- Activity A -
Answer these questions from the Eloy Inos article:
(i) In what city did Mr. Inos die?
(ii) Who was his running mate when he won the 2014 election for governor?
(iii) In which cemetery are Mr. Inos and his wife buried?
- Activity B -
Copy the Eloy Inos article word for word, from "By Nancy I." up to and including "Islands in mourning.".
- Activity C -
Translate this sentence from the Eloy Inos article into Spanish: "Mr. Torres was sworn in as the Commonwealth's governor following Mr. Inos's death."

(Passage begins)

By Nancy I. Maanao
(Tumon, Guam) Today marks the fourth anniversary of the death of the Commonwealth's beloved Governor Eloy Inos. He died while recovering from medical treatment in Seattle December 28, 2015, leaving the Commonwealth of the Northern Mariana Islands in mourning.
Mr. Inos led the Commonwealth through a tumultuous era. He was called into service, becoming the Commonwealth's lieutenant governor following the demise of former Lt. Gov. Timothy Villagomez, then becoming the governor, when the man he served, Benigno Fitial, resigned in 2013.
Aside from the political upheaval of the time, the economy and the government's finances had tanked, and the pension fund was in trouble. Under Mr. Inos's leadership, the Commonwealth weathered these crises and started the era of economic expansion that produced yearly unprecedented GDP growth until 2018. Unlike any person who had occupied the governor's seat prior to him, he faced these challenges in a job he never applied for.
But in 2014 he did throw his hat in the ring; Mr. Inos won the election for governor that year with his runningmate, Ralph Torres.
The following year Soudelor ravished the NMI and nearly destroyed public infrastructure and displaced thousands. As the recovery was happening, the senior statesman's health declined. He went off island for surgery and died December 28 four years ago.
Mr. Inos was concerned for the welfare of his people literally into his death. In accordance with his wishes, he did not receive a state funeral, which would have cost the Commonwealth's taxpayers thousands of dollars. Instead, his family held a wake for public viewing on January 12, after his body was flown back home from Seattle.
Then-Guam Gov. Eddie Calvo cancelled his scheduled meetings in San Francisco and Washington, D.C. to attend Mr. Inos's funeral, along with thousands from the NMI and Guam. He declared January 12 an official day of mourning for his friend, Mr. Inos. The two leaders worked closely on a number of issues, and worked well together.
Leaders throughout Micronesia and the military commands also attended his funeral, which is thought to be the largest attended in the Commonwealth's history.
In the year preceding his death and in consideration of the fiscal situation, Mr. Inos did not avail of the monthly utilities stipend accorded him by law, despite his medical battles.
Mr. Torres was sworn in as the Commonwealth's governor following Mr. Inos's death.
Mr. Fitial, whose one-year jail sentence was commuted by Mr. Inos, attended Mass services in commemoration of his former lieutenant governor at 6 a.m. today at Mount Carmel Cathedral. Former first lady Sophie Tenorio also attended the Mass.
Mr. Inos's wife, Dolores Agulto Inos, died in 2011 while he was serving as the lieutenant governor. They are buried next to each other at the Chalan Kanoa Cemetery for anyone who would like to commemorate their lives and visit their graves.

(Passage ends)
(Listed records begins)

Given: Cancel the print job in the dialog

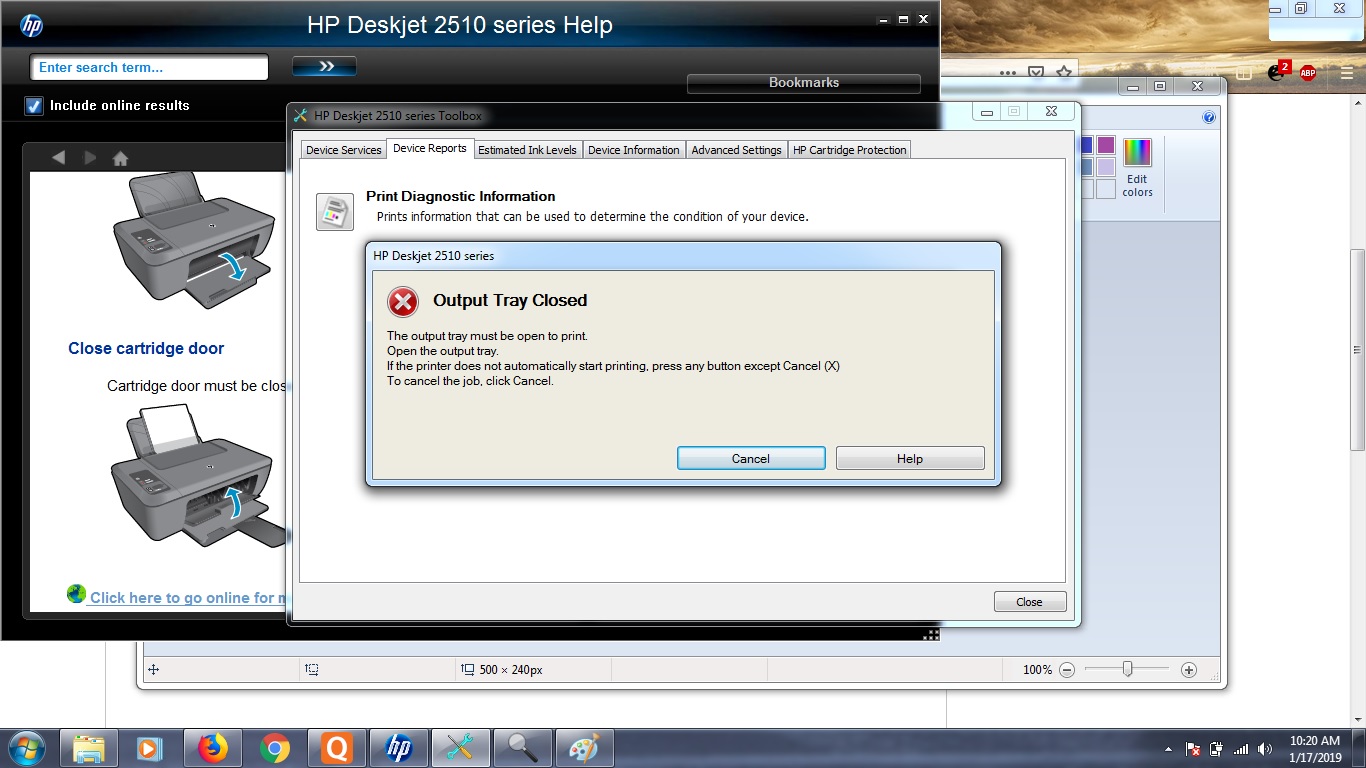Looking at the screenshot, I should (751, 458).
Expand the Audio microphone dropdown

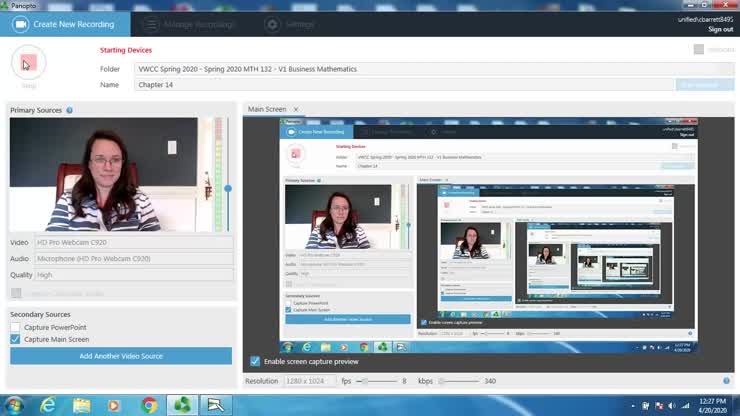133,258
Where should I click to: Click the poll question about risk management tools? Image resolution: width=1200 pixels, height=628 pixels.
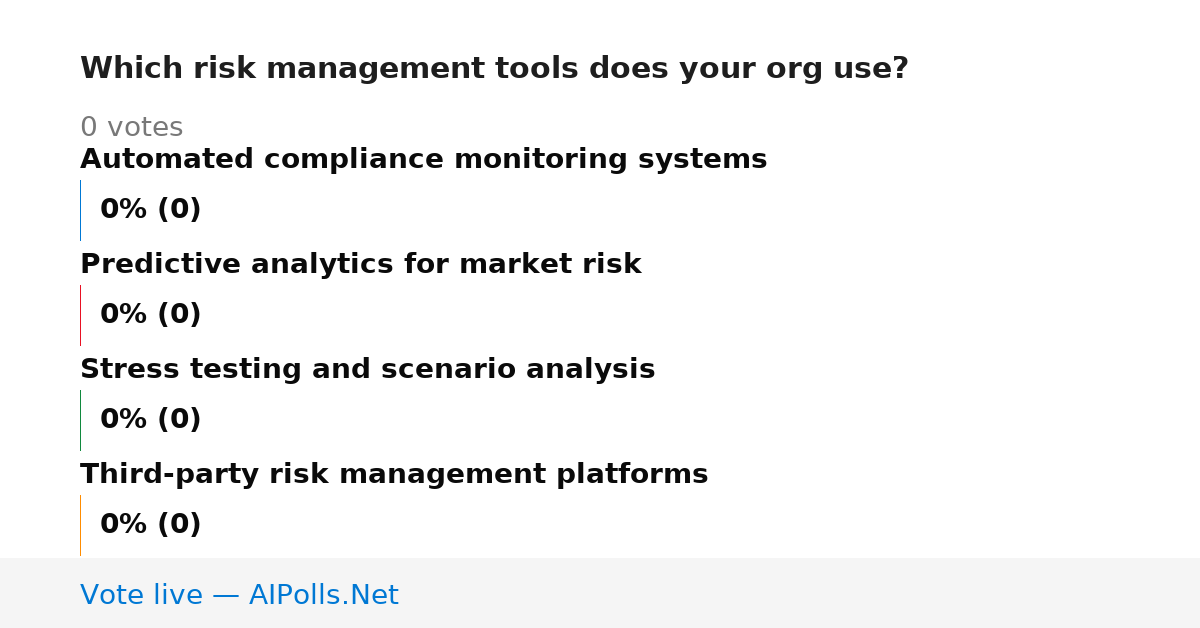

(Listed records ends)

- Output A -
(i) Seattle
(ii) Ralph Torres
(iii) The Chalan Kanoa Cemetery

- Output B -
By Nancy I. Maanao
(Tumon, Guam) Today marks the fourth anniversary of the death of the Commonwealth's beloved Governor Eloy Inos. He died while recovering from medical treatment in Seattle December 28, 2015, leaving the Commonwealth of the Northern Mariana Islands in mourning.

- Output C -
El señor Torres prestó juramento como gobernador de la Mancomunidad tras la muerte del señor Inos.